Marathon Technologies is working with the XenEnterprise virtualisation hypervisor to bring fault-tolerant features to the VM world.

Further reading

Marathon plans to integrate its EverRun software-only high-availability product with Xen to remove complexity for mid-market firms.

“Today, there’s a gap between innovation in the virtualisation space and what’s going on in the availability space and we require a higher level of availability when we create workloads for virtualised environments,” said Marathon chief executive Gary Philips. “[With virtualisation] you have all your eggs in one basket and the implications of downtime are very significant.”

With its V-available products and services, Marathon is targeting small and medium-sized enterprises rather than the blue-chips that have been the main early adopters of virtualisation on low-cost servers. Products will support Windows servers running Windows and Linux guests and deployments will not require a storage-area network. Administrators can also set appropriate levels of availability for each application with most important programs taking precedence.

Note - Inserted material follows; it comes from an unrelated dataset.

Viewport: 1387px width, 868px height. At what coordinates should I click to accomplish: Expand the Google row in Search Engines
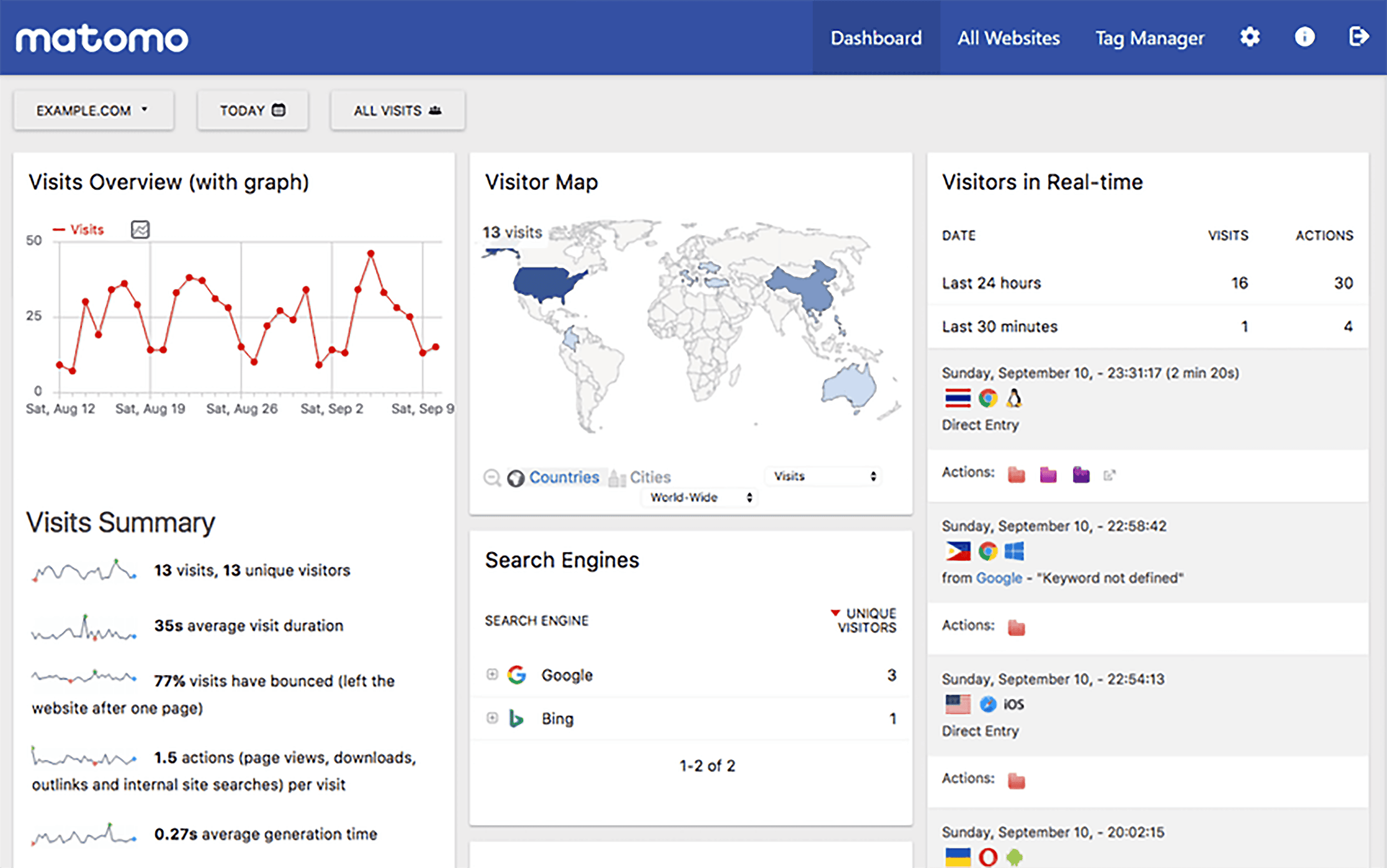pyautogui.click(x=492, y=674)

V-available products and deployment services will go on sale from mid-year.

“The solution Marathon has is quite innovative but the biggest issue they might have is around the size of the target market," said Neil Macehiter of analyst firm Macehiter Ward-Dutton. " It’s still early in the adoption cycle for the mid-market and some of these firms will say they can live with an hour’s downtime.”

Other companies are also pursuing the protection of virtualised systems. SteelEye Technology has released Protection Suite for VMware Infrastructure 3, a product that replicates data across clusters and monitors VMs for problems.